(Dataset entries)
Segment Open

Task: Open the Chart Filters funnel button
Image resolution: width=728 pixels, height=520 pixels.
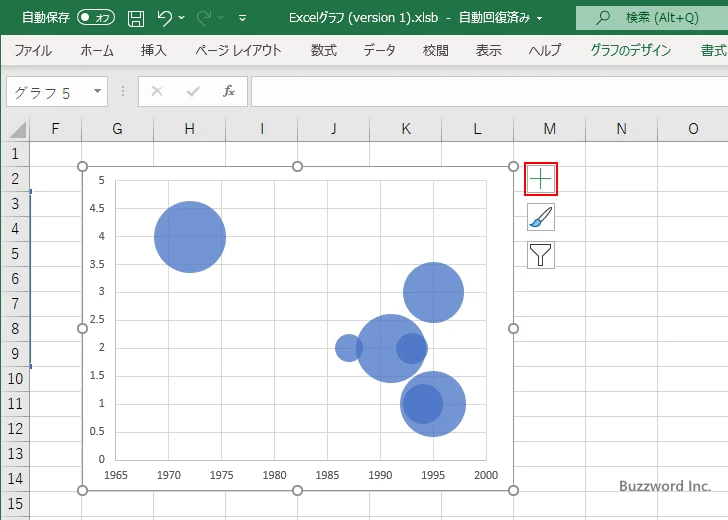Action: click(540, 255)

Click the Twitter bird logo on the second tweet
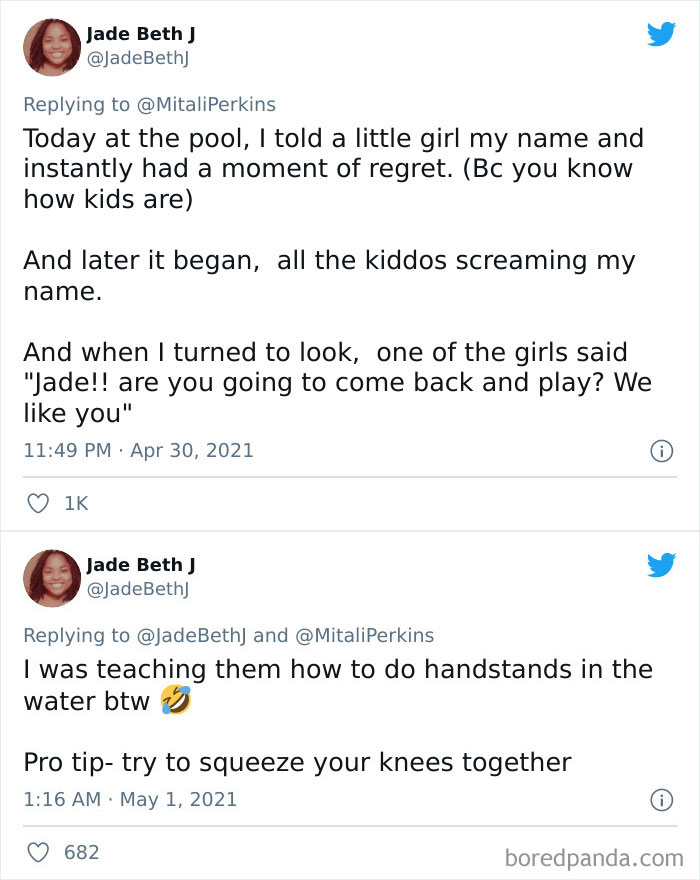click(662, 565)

Segment Closed
Segment Open

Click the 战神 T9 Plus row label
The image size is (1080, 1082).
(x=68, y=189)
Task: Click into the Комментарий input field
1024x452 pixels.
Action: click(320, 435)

Segment Closed

Return each line of the data where the word "Task" appears.

Task: Open the Chart Filters funnel button
Task: Click into the Комментарий input field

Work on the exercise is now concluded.